Last year, around this time, I wrote a post on how much money my solar panel was saving us. I was supposed to write a follow up to it after one year, but I completely forgot about it. Thankfully, a reader reminded me to give an update and here I am. Unfortunately even after one year I still did not finish the software that was supposed to instantly tell me how much I am saving each month. I should be able to get that information because I have a bunch of sensors monitoring my solar panel system. They measure the power generated by the panel, the amount of power we are using at home and how much power we are drawing from grid. All that data is stored in the cloud in Firebase. Yet I did not finish that part of the software. And to think I am actually retired. Wonder where all my free time goes. Anyway, in this post I will give a guesstimate using our electricity bills as a proxy.

The way we will answer the question about how much money we are saving is by comparing our electricity bill after we installed the solar panel, with the bills the same months from a year ago. Assuming our electricity usage is similar to how much we used last year in the same month, we should have consumed the same number of units. Given that the solar panel is powering a part of the load, we should see a reduction in energy usage. Of course this is not entirely accurate data because perhaps last year the weather was hotter and we used fans more than we used this month. Then last year bill will be higher than this month and we would not know exactly how much of the reduction in the bill is contributed by the solar panel and how much is contributed by usage pattern.
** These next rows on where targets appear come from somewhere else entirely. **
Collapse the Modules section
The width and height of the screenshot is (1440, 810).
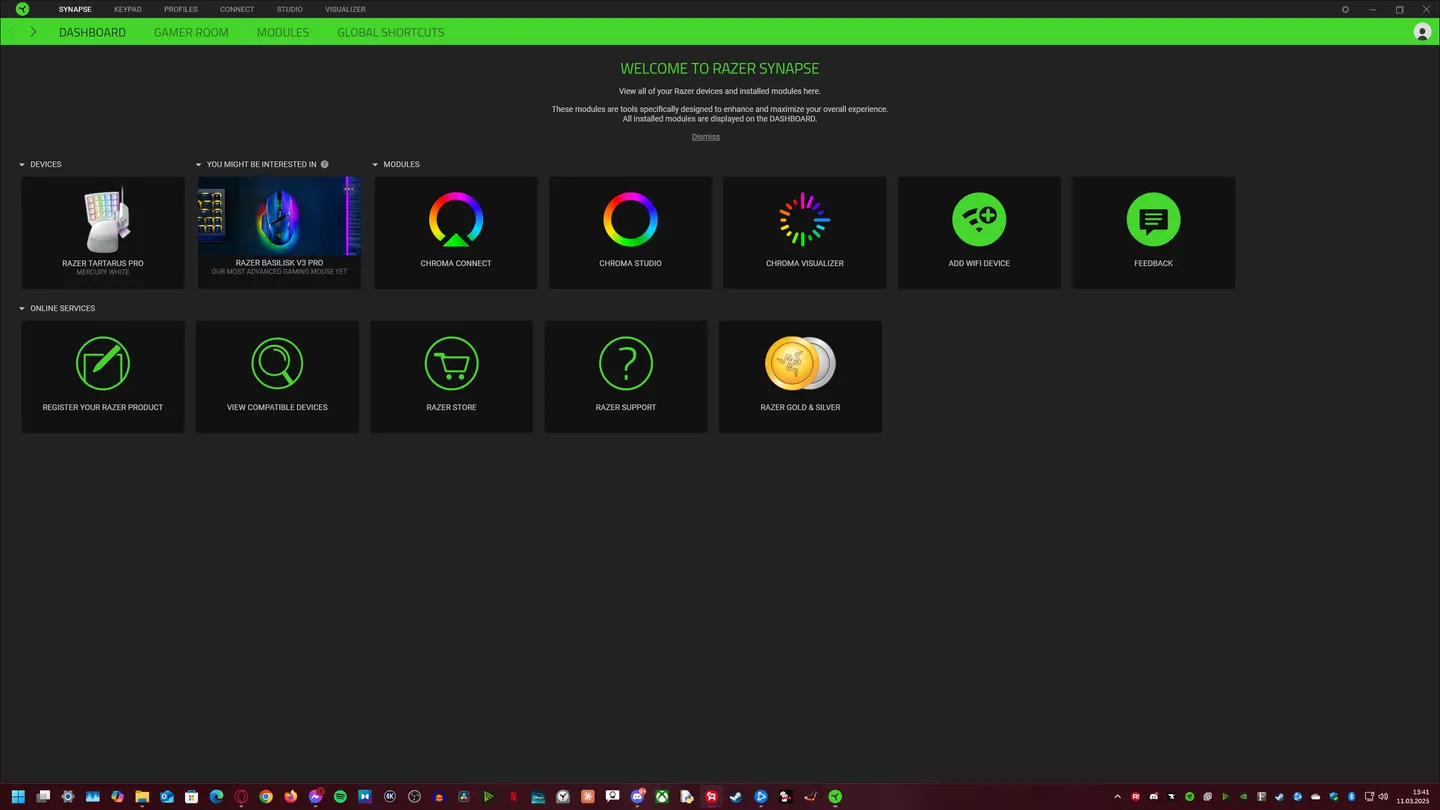tap(376, 164)
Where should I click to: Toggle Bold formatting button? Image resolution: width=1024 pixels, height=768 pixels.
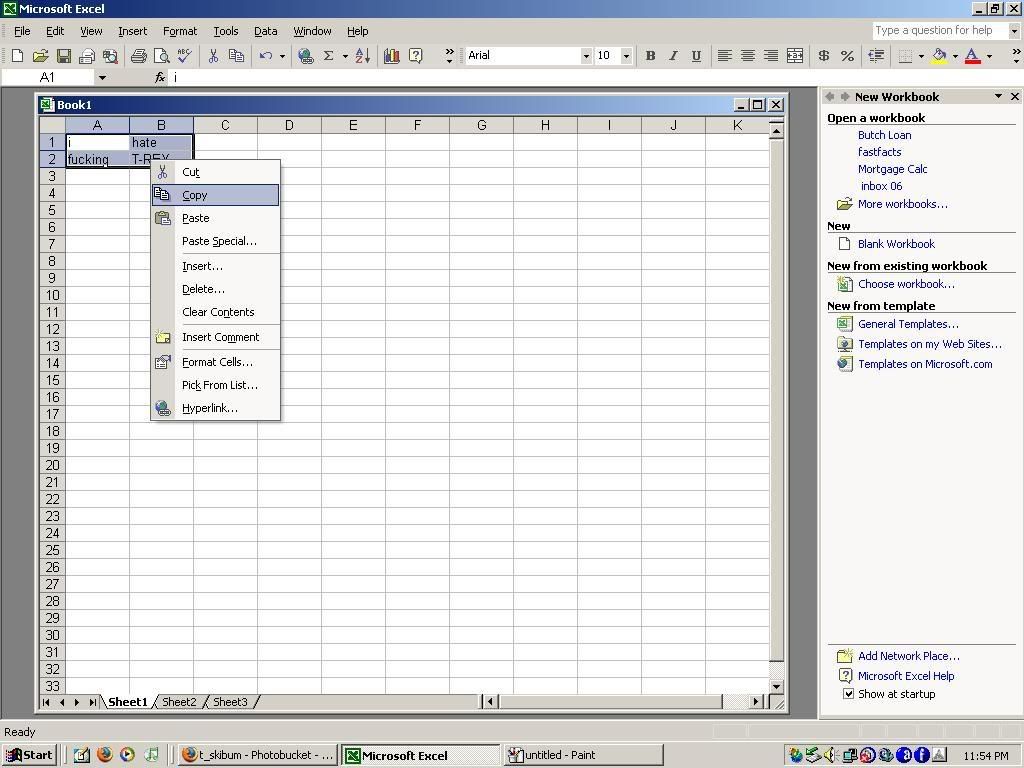point(650,56)
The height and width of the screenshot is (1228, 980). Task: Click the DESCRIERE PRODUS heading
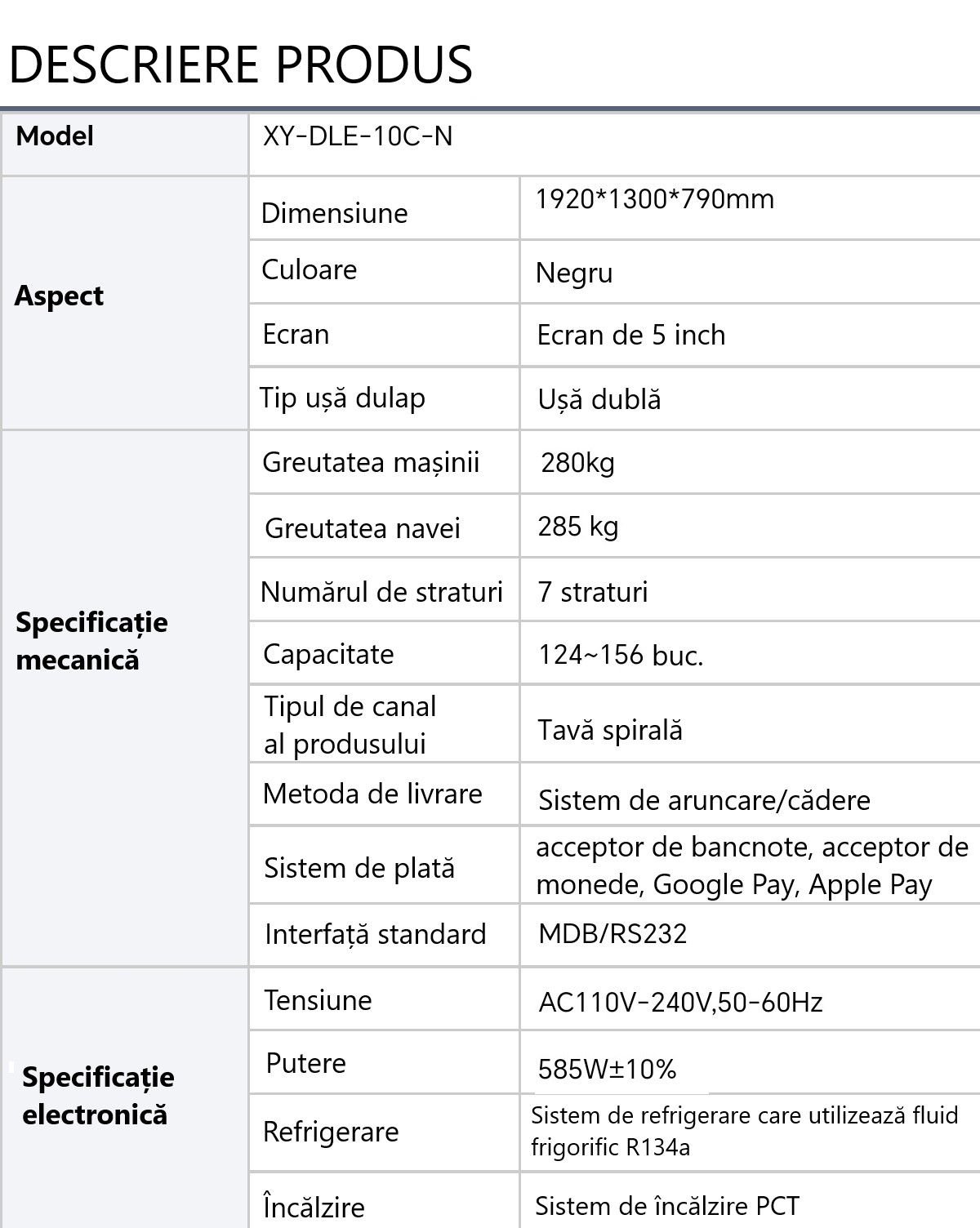pyautogui.click(x=241, y=65)
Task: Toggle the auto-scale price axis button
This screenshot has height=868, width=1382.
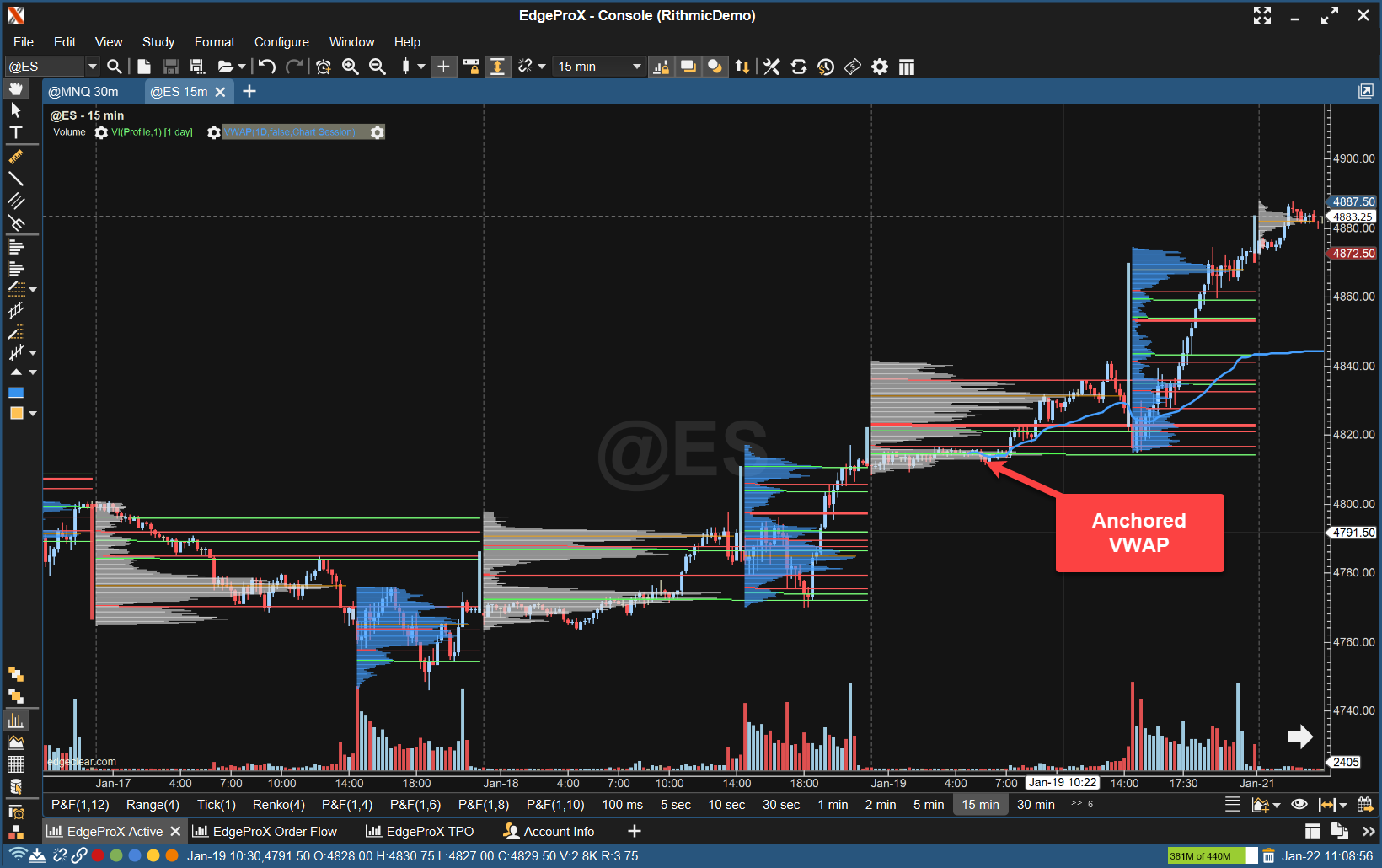Action: 498,67
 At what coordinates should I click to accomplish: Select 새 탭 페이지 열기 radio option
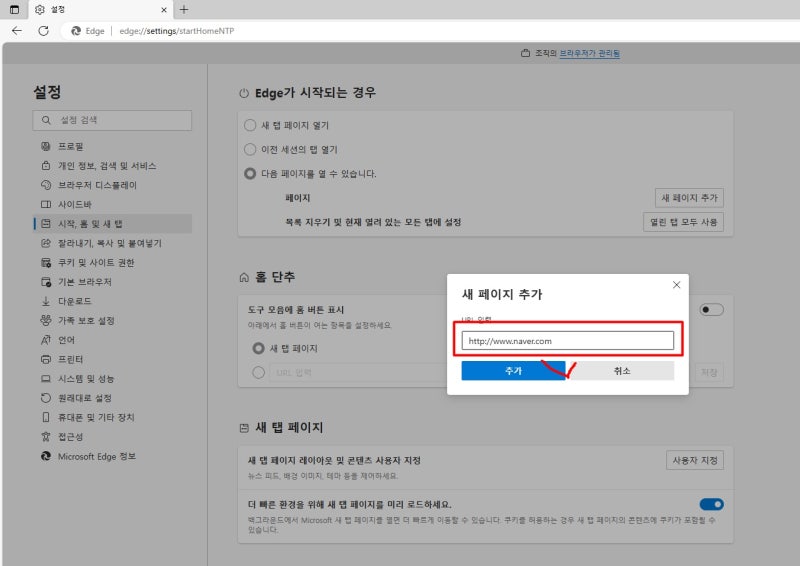(250, 125)
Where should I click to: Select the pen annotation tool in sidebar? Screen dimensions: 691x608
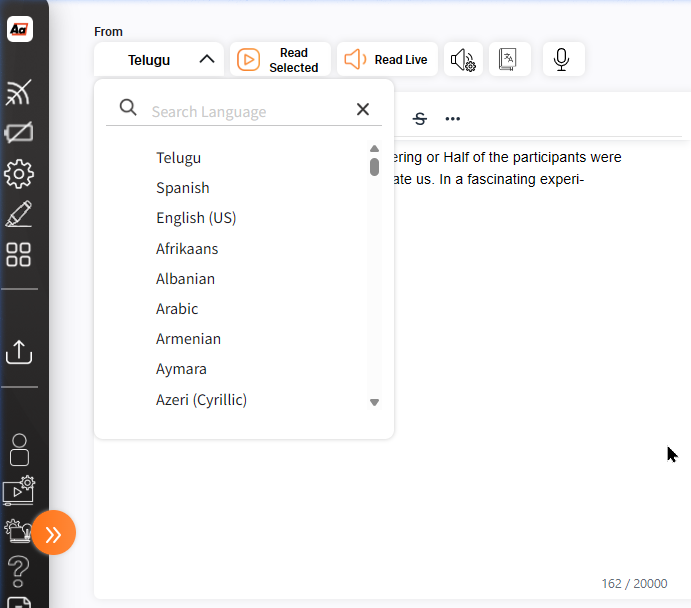coord(19,214)
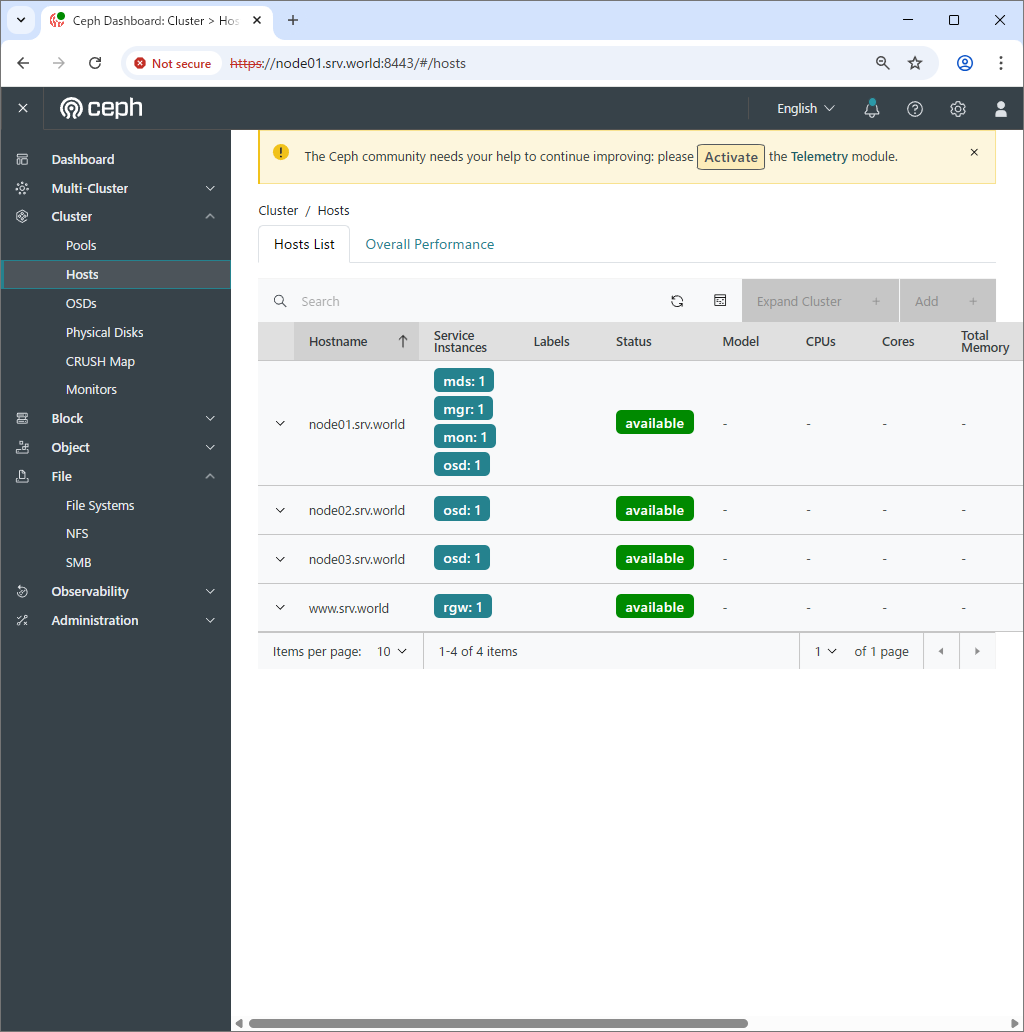The height and width of the screenshot is (1032, 1024).
Task: Expand the node01.srv.world host row
Action: (x=280, y=423)
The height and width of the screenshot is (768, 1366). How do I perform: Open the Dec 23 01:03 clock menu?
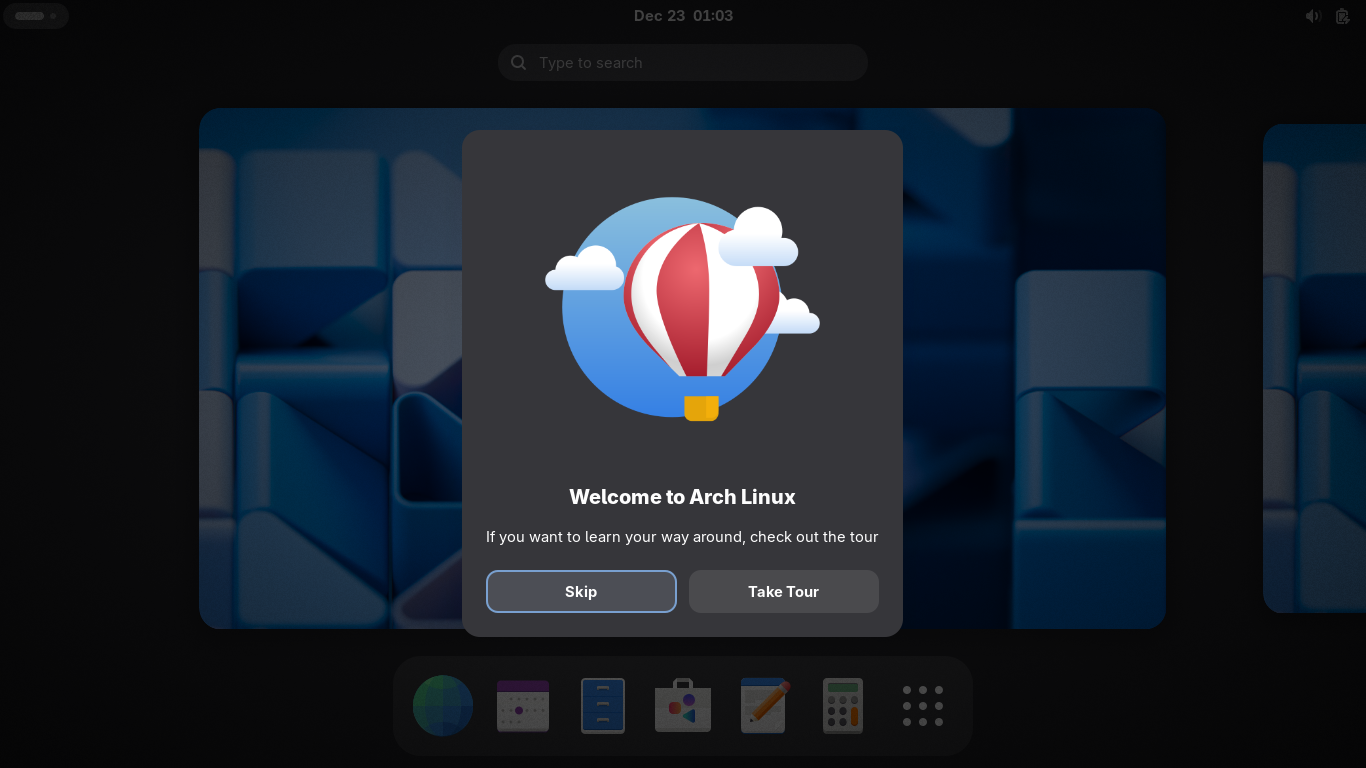pyautogui.click(x=683, y=16)
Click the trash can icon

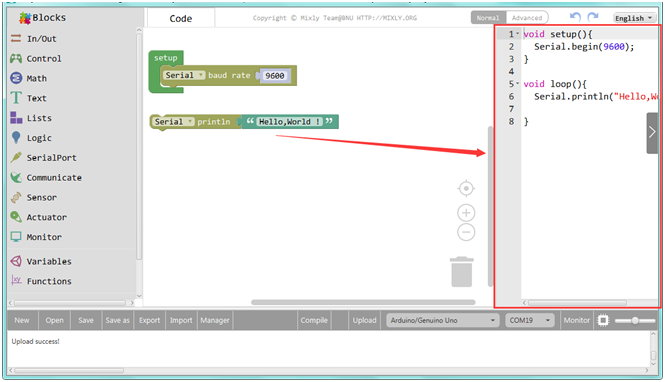pos(462,272)
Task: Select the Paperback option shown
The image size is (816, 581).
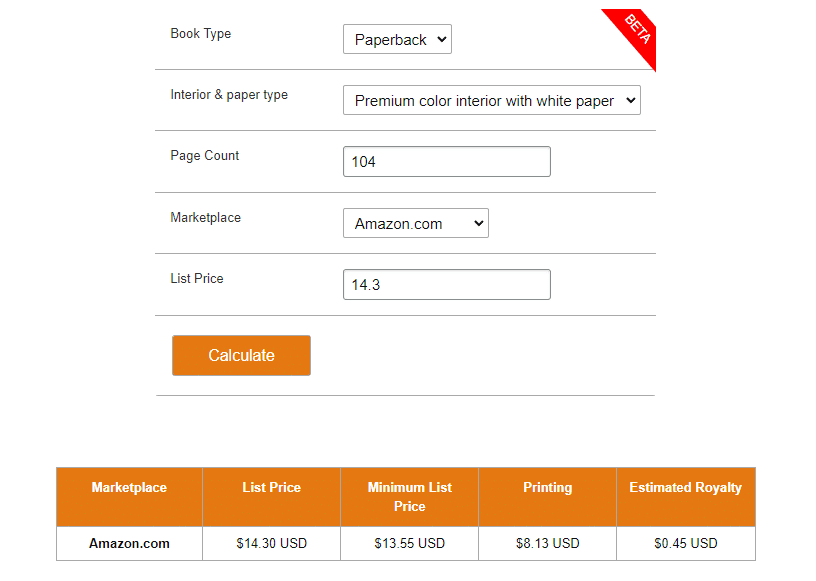Action: pyautogui.click(x=380, y=39)
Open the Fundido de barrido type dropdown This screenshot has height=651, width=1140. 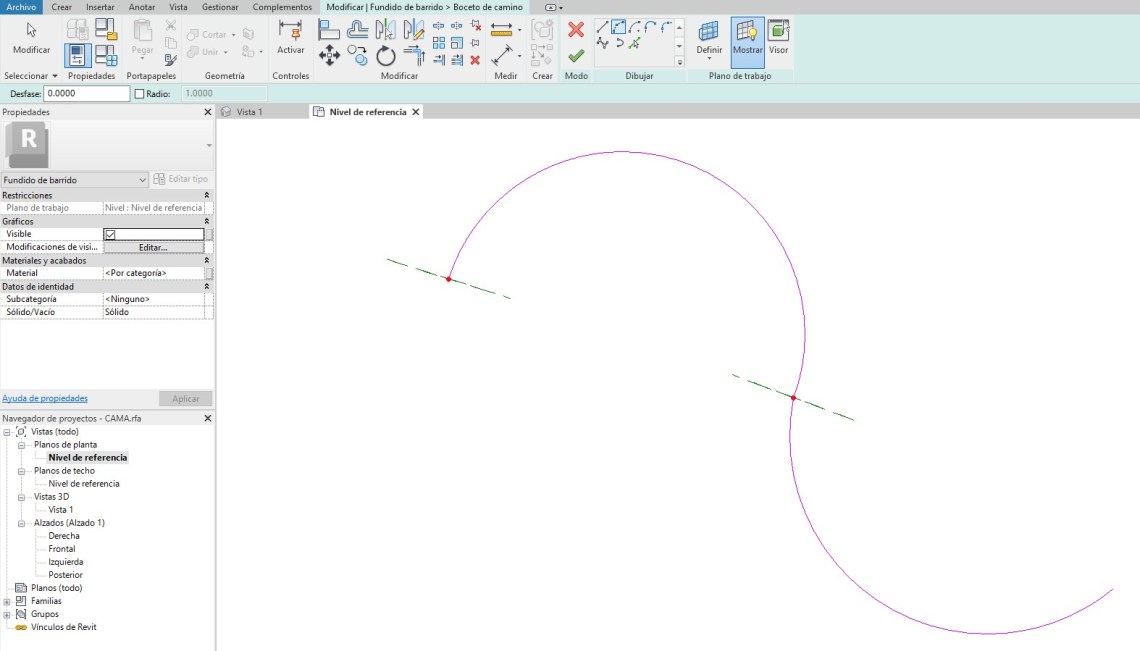click(75, 180)
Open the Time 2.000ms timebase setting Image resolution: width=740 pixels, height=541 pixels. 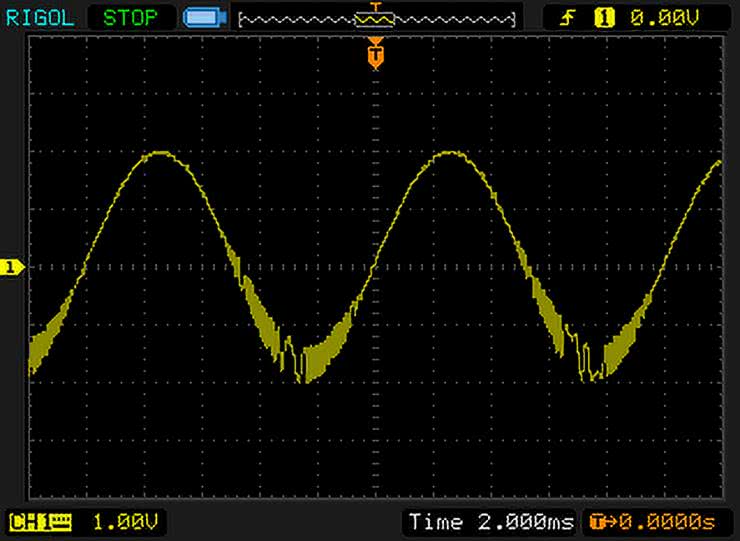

Thanks to my laziness in building the software, we cannot know the exact answer, but at least let’s try to use the electricity bill as a proxy to get an approximate answer. You might remember our energy meter was replaced last year in October. So we have exact bills from November last year to this October reading. I will compare that to the previous year’s reading. First let’s compare the total energy usage from previous year to this year. From November 2019 to October 2020, we consumed a total of 2,797 units. During the same period this year, we consumed 2,266 units. If we assume our usage pattern did not change, then that is a saving of 531 units. Assuming all that savings were due to solar panel, our panel must have generated an average of 44 units/month.

Let us compare this information with the planning I did in 2021 before installing the solar panel. At the time I assumed a single 320 W solar panel would generate around 38 units/month. So the reality is much better at 44 units/month than what I assumed! I also assumed that our average monthly units consumed will be around 219 units based on past history. With the solar panel providing some energy, we should be drawing around 180 units/month on average from the grid. In reality we were drawing 189 units/month, which is a bit higher than I anticipated even though the solar panel was generating more power. Perhaps some usage pattern anomaly.

Estimated savings in units

Using the electricity tariff information from that time, I estimated that we will be saving around Rs. 315/month or around Rs. 3,777 per year. Those calculations were done in early 2021. Now the tariff has gone up plus our panel is probably generating more than expected energy. So today the savings actually are Rs. 4,577.

Estimated savings in electric bill

Based on this data, I calculated that it will take around 4 years to recover the cost of installing my solar panel. With the revised savings amount, I should be able to recover in 3.3 years. But looking at the way BESCOM (Bangalore Electricity Supply Company Limited) is increasing tariffs, I am sure to recover in 3 years.

Estimated time for recovering cost of setting up solar panel

Next comes the interesting question about performance of the panels during various seasons. Remember that I change the angle of the solar panel every month to make sure that incidence angle of sunlight is perpendicular to the panel in the afternoon. Which means, if there were absolutely no clouds, the solar panel should generate the same amount of energy every month. That was really not the case obviously because in Bangalore, the summers are generally cloudless. Most other months are usually cloudy, and especially the monsoon season is extremely bad for the panels. Here is the raw data so you can make your own judgement on how the panel performed during various months using the savings as a proxy to the amount of sunlight.

Bill date Units Bill (old tariff) Bill (new tariff) Bill date Units Bill Savings (units)
12/2019 219 1735 1825 12/2021 207 1720 12
01/2020 229 1799 1927 01/2022 183 1538 46
02/2020 208 1618 1741 02/2022 181 1523 27
03/2020 210 1635 1759 03/2022 153 1306 57
04/2020 272 2170 2309 04/2022 162 1376 110
05/2020 272 2170 2384 05/2022 182 1600 90
06/2020 259 2027 2268 06/2022 226 1973 33
07/2020 226 1773 2043 07/2022 176 1608 50
08/2020 240 1894 2173 08/2022 217 1960 23
09/2020 221 1730 1997 09/2022 187 1697 34
10/2020 224 1765 2121 10/2022 180 1718 44
11/2020 217 1704 2053 11/2022 212 2005 5
Total   2797 22021 24601 2266 20024 531

Remember that the bill date is for the previous month’s consumption. Seems like most units were saved in February (57), March (110) and April (90). So summers are good for saving energy. Most other months are not that great, especially October and December. It is also possible that usage pattern has something to do with the results. So unless I finish my software, which actually uses data collected by my sensors, I can’t know for sure. I will hopefully do it in a few months. If not, please someone remind me. That’s all for today.